§ WHAT THE TASK ASKS
Nothing but the lines from the start of the entries through the line containing "Our Ethics (442, 2284)" should appear in the answer, each given exactly.

§ Items from a dataset
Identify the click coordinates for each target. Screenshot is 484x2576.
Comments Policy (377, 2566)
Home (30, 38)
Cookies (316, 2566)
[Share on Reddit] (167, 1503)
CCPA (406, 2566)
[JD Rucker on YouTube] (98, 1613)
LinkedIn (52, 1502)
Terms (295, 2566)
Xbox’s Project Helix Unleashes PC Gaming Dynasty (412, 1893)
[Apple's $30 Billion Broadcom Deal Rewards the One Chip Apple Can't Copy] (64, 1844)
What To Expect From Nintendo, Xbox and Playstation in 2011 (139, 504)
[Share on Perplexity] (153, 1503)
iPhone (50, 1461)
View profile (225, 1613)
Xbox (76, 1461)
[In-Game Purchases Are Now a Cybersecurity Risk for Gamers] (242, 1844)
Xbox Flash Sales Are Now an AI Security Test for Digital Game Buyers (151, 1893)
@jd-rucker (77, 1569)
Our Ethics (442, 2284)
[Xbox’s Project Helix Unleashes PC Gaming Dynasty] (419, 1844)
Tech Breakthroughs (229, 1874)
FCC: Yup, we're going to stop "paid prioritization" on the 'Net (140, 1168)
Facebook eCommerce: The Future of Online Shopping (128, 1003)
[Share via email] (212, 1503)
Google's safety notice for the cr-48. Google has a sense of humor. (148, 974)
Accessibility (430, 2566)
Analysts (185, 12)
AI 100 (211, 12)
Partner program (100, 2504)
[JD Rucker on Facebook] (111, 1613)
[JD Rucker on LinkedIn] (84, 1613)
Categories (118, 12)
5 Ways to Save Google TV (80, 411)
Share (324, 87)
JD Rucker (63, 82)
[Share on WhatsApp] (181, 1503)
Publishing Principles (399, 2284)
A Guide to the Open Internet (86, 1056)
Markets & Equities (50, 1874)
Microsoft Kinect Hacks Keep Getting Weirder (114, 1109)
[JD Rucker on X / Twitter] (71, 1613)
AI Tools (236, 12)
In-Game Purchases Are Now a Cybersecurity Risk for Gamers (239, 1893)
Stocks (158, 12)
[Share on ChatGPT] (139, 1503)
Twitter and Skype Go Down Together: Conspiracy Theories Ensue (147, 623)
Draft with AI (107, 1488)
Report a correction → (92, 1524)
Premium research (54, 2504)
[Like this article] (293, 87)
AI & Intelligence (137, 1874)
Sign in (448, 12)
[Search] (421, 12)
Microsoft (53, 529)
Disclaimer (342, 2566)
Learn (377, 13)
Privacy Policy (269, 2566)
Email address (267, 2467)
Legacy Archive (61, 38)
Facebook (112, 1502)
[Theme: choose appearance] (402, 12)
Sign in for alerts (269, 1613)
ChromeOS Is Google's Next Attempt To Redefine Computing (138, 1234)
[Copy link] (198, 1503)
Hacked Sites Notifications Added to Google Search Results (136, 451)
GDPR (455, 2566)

§ RESULT FOR THIS EXERCISE
Identify the click coordinates for each target. Screenshot is 484x2576.
Comments Policy (377, 2566)
Home (30, 38)
Cookies (316, 2566)
[Share on Reddit] (167, 1503)
CCPA (406, 2566)
[JD Rucker on YouTube] (98, 1613)
LinkedIn (52, 1502)
Terms (295, 2566)
Xbox’s Project Helix Unleashes PC Gaming Dynasty (412, 1893)
[Apple's $30 Billion Broadcom Deal Rewards the One Chip Apple Can't Copy] (64, 1844)
What To Expect From Nintendo, Xbox and Playstation in 2011 (139, 504)
[Share on Perplexity] (153, 1503)
iPhone (50, 1461)
View profile (225, 1613)
Xbox (76, 1461)
[In-Game Purchases Are Now a Cybersecurity Risk for Gamers] (242, 1844)
Xbox Flash Sales Are Now an AI Security Test for Digital Game Buyers (151, 1893)
@jd-rucker (77, 1569)
Our Ethics (442, 2284)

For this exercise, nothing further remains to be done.